Britain’s employment laws could be damaging small business, according to new market research.
When asked whether current employment law affected their decision to hire more staff, 39 per cent of small businesses said they would if employment law was made simpler.
Just 25 per cent of respondents claimed it was acceptable in its present state, with a lack of understanding leaving them at risk of making serious errors, which could result in financial penalties.
Three-quarters of respondents to the Citrus HR survey admitted keeping abreast of UK employment legislation was a “significant drain on their time”.

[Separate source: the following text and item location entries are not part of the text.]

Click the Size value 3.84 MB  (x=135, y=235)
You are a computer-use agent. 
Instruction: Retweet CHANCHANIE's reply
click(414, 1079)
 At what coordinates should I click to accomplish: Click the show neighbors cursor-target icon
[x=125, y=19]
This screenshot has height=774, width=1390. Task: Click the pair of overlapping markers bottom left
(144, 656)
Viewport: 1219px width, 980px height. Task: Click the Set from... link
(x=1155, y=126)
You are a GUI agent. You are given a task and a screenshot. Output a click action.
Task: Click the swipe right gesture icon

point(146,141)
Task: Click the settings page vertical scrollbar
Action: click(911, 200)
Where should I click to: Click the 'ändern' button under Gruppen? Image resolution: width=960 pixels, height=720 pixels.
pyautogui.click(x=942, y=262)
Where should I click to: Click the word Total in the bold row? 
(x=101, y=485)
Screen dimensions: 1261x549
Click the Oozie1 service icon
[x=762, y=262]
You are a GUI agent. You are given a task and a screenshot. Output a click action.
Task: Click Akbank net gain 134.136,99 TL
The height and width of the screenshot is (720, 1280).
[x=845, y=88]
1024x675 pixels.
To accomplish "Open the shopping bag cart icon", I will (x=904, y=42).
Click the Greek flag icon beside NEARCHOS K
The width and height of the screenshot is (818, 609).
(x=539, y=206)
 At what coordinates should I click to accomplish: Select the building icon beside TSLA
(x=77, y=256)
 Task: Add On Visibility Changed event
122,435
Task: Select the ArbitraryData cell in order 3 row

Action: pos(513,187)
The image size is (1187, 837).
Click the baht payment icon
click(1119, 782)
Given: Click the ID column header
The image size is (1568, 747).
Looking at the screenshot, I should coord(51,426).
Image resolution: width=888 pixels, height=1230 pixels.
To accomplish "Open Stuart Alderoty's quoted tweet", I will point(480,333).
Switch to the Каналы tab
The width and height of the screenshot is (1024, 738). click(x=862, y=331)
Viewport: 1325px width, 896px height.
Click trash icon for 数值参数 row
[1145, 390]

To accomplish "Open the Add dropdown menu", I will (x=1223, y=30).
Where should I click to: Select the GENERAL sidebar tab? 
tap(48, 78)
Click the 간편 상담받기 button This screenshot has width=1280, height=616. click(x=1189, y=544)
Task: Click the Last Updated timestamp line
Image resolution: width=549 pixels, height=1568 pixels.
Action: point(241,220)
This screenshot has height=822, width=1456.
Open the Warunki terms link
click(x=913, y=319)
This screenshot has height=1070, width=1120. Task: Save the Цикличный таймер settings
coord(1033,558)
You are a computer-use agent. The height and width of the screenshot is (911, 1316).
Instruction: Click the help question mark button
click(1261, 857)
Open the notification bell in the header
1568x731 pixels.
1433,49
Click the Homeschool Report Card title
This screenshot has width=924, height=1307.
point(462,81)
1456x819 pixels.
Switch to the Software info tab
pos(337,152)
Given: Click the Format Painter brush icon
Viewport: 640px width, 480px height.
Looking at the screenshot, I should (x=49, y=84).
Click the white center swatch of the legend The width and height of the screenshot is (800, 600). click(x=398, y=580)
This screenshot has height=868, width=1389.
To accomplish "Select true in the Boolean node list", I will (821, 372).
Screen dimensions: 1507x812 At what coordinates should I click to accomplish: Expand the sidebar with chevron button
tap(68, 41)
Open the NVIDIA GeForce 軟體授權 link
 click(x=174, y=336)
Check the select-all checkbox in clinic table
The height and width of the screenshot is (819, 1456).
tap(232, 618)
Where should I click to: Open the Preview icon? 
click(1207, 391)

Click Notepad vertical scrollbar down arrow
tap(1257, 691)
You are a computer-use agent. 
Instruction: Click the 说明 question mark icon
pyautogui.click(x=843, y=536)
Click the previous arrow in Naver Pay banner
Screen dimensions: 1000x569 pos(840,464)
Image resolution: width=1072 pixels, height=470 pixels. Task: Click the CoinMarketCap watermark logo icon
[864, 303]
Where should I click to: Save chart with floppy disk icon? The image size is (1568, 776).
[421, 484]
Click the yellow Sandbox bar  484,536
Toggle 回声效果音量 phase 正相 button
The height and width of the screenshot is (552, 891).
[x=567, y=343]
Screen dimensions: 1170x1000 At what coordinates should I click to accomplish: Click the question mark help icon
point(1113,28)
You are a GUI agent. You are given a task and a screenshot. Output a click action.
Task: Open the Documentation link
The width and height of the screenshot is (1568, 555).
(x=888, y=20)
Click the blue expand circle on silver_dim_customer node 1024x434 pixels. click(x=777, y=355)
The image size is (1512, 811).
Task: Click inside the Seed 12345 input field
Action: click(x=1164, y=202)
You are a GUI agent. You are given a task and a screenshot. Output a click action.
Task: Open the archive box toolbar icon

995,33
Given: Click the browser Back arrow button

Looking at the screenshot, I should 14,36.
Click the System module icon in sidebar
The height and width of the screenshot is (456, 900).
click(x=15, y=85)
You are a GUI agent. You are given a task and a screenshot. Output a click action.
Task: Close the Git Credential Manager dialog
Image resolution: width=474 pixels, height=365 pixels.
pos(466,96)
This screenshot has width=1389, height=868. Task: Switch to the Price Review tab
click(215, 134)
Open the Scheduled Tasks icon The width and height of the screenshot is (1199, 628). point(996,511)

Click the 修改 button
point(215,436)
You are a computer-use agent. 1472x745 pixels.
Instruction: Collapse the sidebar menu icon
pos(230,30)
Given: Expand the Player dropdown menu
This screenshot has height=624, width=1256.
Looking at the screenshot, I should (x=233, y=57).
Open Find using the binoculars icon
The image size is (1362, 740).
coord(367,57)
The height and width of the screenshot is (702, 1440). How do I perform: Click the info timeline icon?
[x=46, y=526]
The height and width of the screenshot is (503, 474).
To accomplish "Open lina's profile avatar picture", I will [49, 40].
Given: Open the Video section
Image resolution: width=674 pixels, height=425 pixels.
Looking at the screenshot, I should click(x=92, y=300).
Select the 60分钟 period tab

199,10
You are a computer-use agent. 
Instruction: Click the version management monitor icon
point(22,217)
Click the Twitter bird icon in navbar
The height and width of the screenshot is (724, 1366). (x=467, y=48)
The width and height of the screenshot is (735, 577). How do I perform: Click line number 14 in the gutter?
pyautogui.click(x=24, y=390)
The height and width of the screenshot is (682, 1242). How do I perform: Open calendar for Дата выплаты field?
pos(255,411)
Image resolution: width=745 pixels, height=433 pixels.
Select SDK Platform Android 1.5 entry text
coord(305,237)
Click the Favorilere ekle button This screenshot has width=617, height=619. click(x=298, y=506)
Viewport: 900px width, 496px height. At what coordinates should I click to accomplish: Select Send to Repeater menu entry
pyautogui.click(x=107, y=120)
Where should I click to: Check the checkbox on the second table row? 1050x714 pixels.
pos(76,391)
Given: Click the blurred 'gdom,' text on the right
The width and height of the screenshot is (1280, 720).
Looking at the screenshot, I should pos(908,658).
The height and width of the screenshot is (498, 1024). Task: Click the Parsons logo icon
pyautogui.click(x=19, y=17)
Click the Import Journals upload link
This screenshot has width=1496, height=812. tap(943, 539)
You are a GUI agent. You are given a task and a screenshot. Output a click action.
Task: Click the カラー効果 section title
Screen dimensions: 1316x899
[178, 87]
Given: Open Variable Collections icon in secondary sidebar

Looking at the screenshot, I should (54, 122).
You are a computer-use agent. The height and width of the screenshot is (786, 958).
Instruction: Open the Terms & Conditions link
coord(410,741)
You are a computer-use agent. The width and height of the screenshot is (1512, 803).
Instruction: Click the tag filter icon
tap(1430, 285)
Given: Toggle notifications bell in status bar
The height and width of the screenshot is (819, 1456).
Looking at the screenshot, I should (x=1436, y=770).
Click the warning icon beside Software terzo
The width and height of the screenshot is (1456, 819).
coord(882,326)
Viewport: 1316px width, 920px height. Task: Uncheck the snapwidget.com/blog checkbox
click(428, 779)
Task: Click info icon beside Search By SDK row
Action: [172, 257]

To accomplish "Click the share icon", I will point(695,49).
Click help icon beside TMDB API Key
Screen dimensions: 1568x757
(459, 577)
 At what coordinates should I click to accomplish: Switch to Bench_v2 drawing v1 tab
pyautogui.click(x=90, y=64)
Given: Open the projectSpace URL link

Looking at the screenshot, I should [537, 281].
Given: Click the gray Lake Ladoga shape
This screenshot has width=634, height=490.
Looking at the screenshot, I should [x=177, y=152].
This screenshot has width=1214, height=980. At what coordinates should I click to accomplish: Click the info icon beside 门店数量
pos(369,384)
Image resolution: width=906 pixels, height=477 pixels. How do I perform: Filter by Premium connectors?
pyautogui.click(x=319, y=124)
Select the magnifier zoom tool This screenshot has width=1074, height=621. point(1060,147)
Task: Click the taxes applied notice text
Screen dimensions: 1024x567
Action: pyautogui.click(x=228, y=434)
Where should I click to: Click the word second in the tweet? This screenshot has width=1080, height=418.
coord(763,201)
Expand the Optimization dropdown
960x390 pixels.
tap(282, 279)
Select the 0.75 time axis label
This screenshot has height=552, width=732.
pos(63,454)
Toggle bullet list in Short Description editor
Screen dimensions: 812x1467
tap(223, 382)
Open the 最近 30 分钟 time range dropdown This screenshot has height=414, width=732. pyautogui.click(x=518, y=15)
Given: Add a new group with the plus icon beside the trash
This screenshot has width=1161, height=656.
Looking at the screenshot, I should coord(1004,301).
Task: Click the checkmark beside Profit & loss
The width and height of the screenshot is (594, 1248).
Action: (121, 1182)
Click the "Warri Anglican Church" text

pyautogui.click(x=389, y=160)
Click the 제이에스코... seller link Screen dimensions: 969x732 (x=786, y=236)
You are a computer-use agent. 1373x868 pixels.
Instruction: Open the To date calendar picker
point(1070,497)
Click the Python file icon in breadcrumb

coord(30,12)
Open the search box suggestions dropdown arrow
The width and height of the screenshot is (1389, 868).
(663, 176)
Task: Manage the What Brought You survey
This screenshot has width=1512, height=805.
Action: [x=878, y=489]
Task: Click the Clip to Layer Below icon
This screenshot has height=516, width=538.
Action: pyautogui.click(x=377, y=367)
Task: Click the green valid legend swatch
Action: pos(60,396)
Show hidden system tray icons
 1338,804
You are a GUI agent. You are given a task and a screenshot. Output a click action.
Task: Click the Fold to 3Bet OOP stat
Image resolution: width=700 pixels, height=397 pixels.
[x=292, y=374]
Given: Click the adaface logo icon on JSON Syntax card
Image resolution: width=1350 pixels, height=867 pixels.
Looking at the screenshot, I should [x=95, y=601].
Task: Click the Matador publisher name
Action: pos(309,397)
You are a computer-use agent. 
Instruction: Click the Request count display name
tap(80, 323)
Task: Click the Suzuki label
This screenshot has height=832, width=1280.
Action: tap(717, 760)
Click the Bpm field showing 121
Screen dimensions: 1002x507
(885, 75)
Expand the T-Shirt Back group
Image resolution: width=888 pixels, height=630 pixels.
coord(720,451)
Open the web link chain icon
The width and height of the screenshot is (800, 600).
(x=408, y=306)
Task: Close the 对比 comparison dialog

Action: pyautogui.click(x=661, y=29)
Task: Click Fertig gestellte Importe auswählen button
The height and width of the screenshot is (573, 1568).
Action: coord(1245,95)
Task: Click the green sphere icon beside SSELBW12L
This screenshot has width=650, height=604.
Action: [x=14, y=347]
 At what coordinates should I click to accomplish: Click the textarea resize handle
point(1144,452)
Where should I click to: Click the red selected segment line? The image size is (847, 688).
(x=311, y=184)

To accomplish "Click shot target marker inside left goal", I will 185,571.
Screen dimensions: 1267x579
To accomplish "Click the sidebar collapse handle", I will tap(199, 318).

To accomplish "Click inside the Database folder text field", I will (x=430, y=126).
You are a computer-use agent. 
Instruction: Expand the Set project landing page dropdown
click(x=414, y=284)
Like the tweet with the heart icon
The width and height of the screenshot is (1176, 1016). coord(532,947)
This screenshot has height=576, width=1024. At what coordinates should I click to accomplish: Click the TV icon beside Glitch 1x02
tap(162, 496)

The report also found that up to 30 per cent of employers don’t know the current National Minimum Wage, which can incur fines as high as £20,000 – while 18 per cent don’t know which countries are in the EU, meaning they may not have checked whether new workers are eligible to work in the UK.
Some of the most difficult employment tasks mentioned by respondents included calculating holiday for part-time staff and those working “casual hours contracts”.
Changes to flexible working rules was another common answer when respondents were asked for examples of a recent legislative change that had made small business employment law compliance more complex.
The fact that you aren’t allowed to pay people for unused holiday unless they leave was listed as the law employers most want to change (37 per cent), followed by the removal of the compulsory retirement age (29 per cent), the ability for people who fall ill on holiday to claim it as sick leave (21 per cent) and women on maternity leave continuing to accrue paid holiday whilst not actually in work (14 per cent).
The Government has previously said it will be doing everything it can to “axe unnecessary regulation and its poor implementation” by up to £10bn during the five-year period of this parliament.
Sajid Javid, Business Secretary, said: “I’m determined to take the brakes off British businesses and set them free from heavy-handed regulators.
“The government’s pledge to cut £10bn in red tape over the course of this parliament will help create more jobs for working people, boost productivity and keep our economy growing.
“For the first time, these reviews will look not only at the rules themselves, but [how] they’re enforced. We want firms to tell us where red tape is holding them back.”